* _Texte_
== == ==

Si vous deviez, pour commencer, vous présenter ?
Viviane Folcher : Je suis enseignante-chercheuse en science de l'information et ergonomie à l'Institut Agro Dijon, une école d'ingénieur en agronomie et en agroalimentaire. Ce qui me caractériserait le plus, c'est la recherche-intervention, qui structure mon rapport à l'enseignement supérieur, et ce souci que j'ai de contribuer, aussi modestement que ce soit, à la transformation du monde du travail.
De la "recherche-intervention" dites-vous, ce qui signifie que vous faites de la recherche au sein d'organisations ?
Viviane Folcher : Oui, et je dirai même que c'est ce en quoi consiste l'essentiel de ma pratique : je mets à l'épreuve mes outils conceptuels à travers mes essais de transformation des organisations et du travail. Quand "ça ne marche pas", je me replis volontiers sur ma base scientifique, pour réfléchir à la manière dont je pourrais trouver une solution, en faisant mon miel de mes apparentes impasses. C'est cet état d'esprit qui, je pense, définit le mieux la professionnelle que je suis.

== == ==

* _Consigne_
Citez fidèlement le passage de l'entretien qui commence par « Viviane Folcher : Je » et se termine par « monde du travail. ».

== == ==

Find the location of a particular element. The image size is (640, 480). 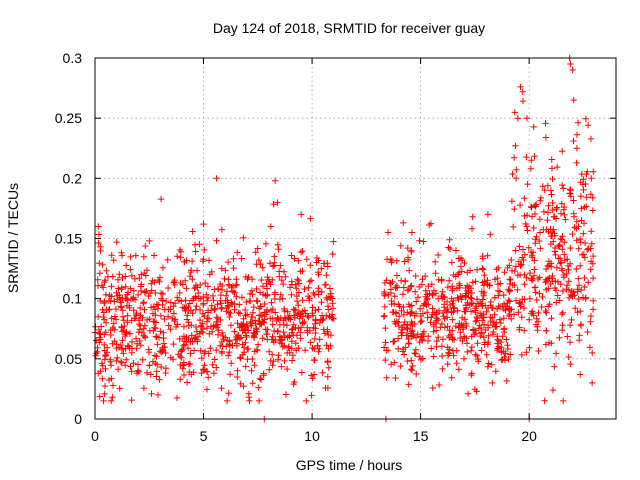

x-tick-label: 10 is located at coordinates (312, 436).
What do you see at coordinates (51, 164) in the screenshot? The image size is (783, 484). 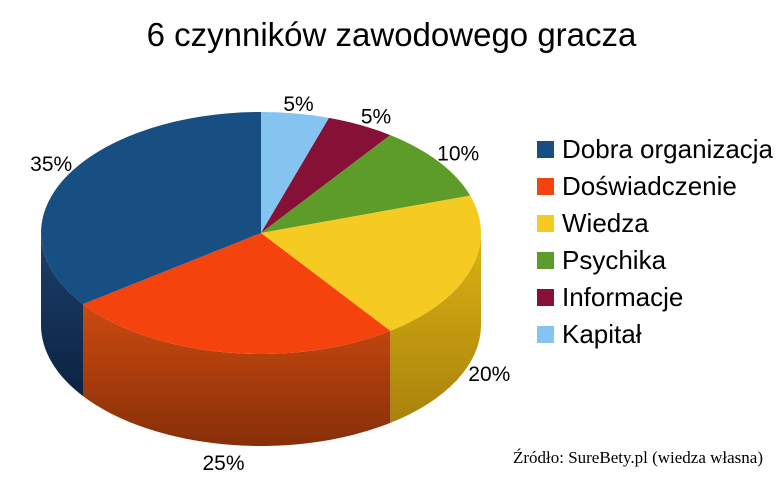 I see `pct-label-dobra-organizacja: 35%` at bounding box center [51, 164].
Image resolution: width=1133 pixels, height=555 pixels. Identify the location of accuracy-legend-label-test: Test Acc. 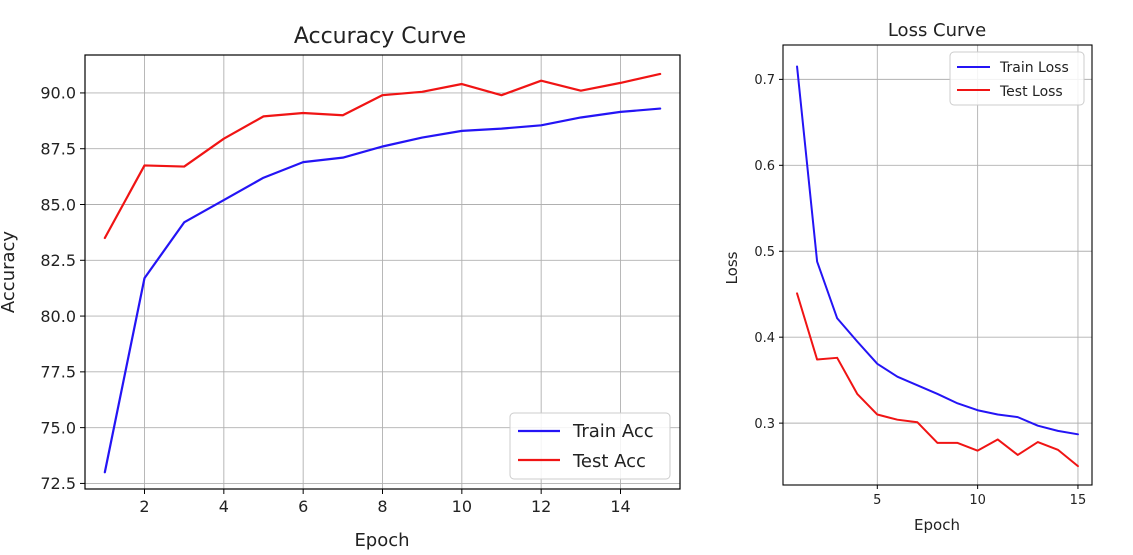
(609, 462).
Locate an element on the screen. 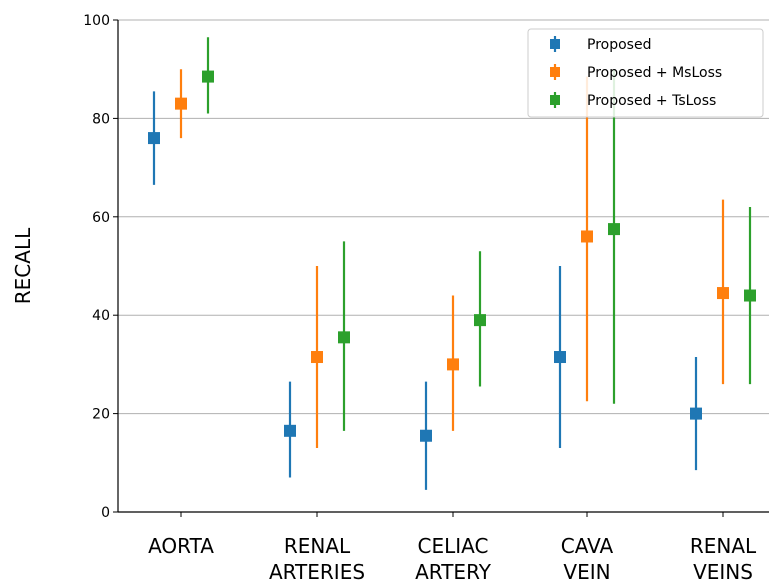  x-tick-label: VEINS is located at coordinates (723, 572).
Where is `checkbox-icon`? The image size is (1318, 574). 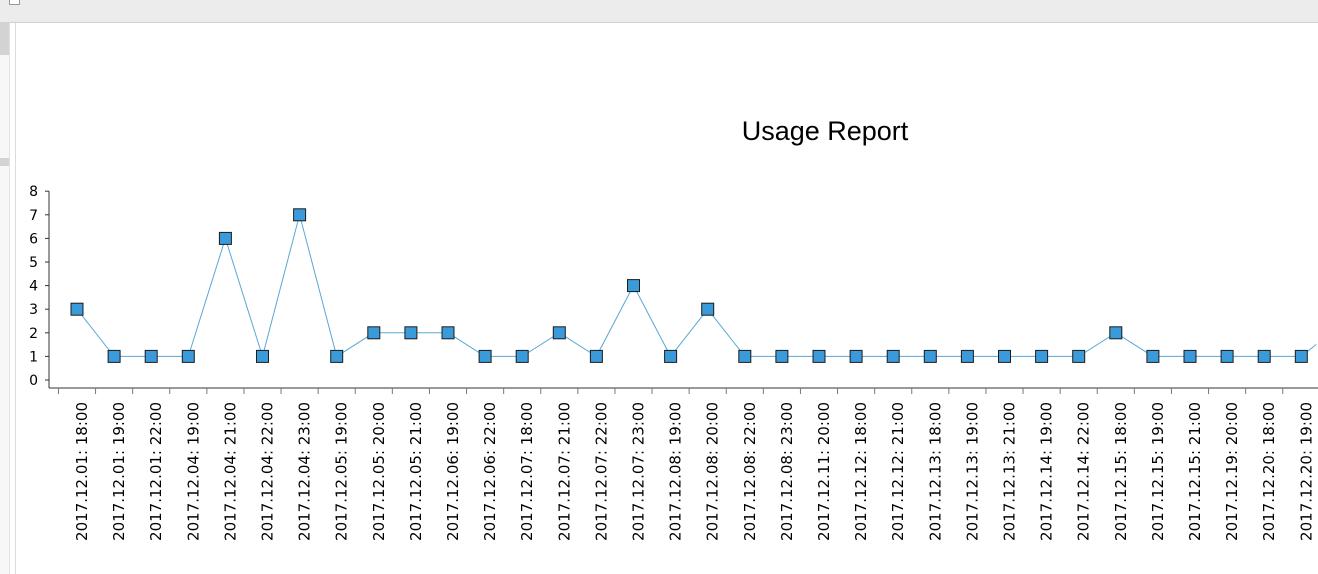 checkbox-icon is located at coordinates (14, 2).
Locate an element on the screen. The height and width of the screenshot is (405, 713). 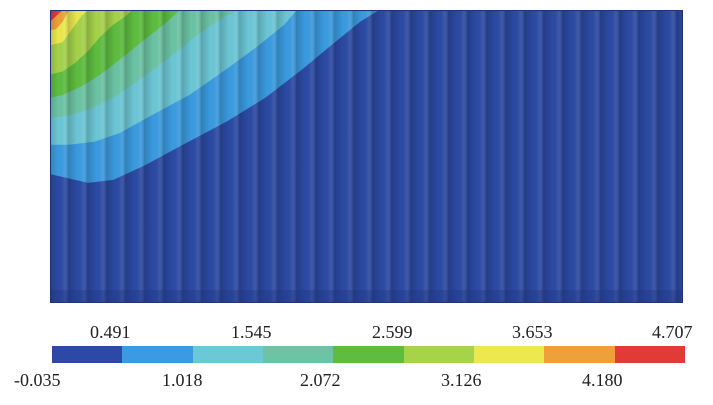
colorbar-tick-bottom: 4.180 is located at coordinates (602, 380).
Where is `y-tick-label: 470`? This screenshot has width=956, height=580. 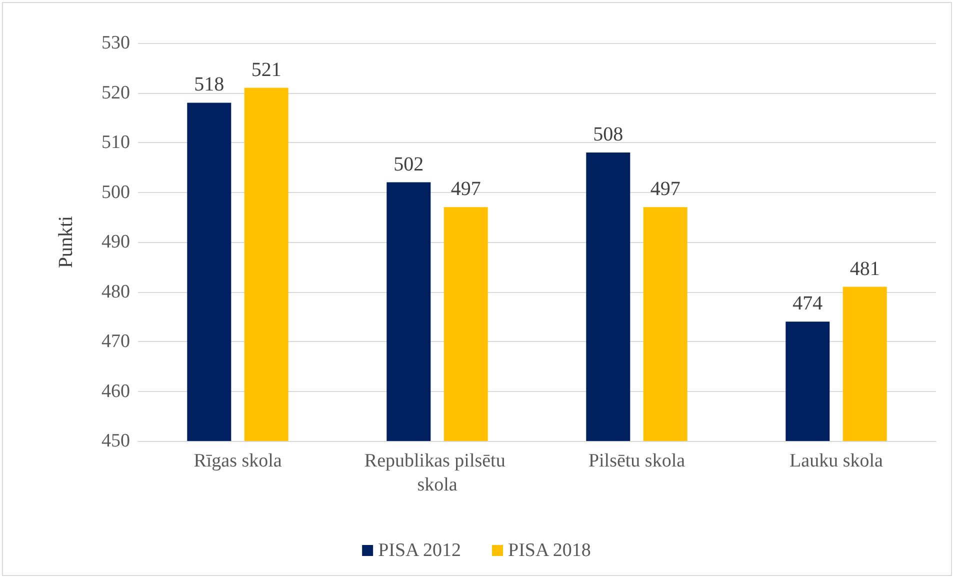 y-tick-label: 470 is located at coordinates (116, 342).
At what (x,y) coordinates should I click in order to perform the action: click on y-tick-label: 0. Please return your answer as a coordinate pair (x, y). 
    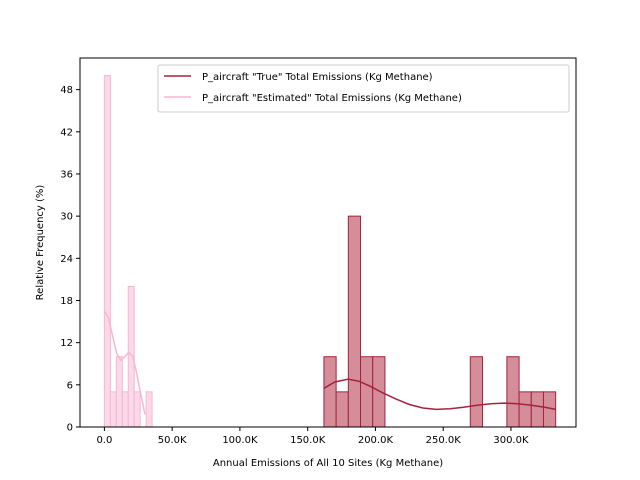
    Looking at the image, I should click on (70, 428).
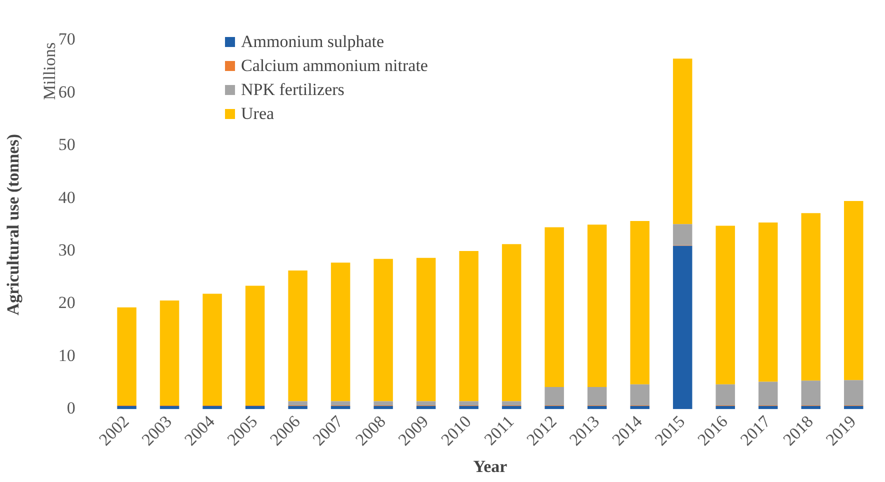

== == ==

* _Corrigé_
Viviane Folcher : Je suis enseignante-chercheuse en science de l'information et ergonomie à l'Institut Agro Dijon, une école d'ingénieur en agronomie et en agroalimentaire. Ce qui me caractériserait le plus, c'est la recherche-intervention, qui structure mon rapport à l'enseignement supérieur, et ce souci que j'ai de contribuer, aussi modestement que ce soit, à la transformation du monde du travail.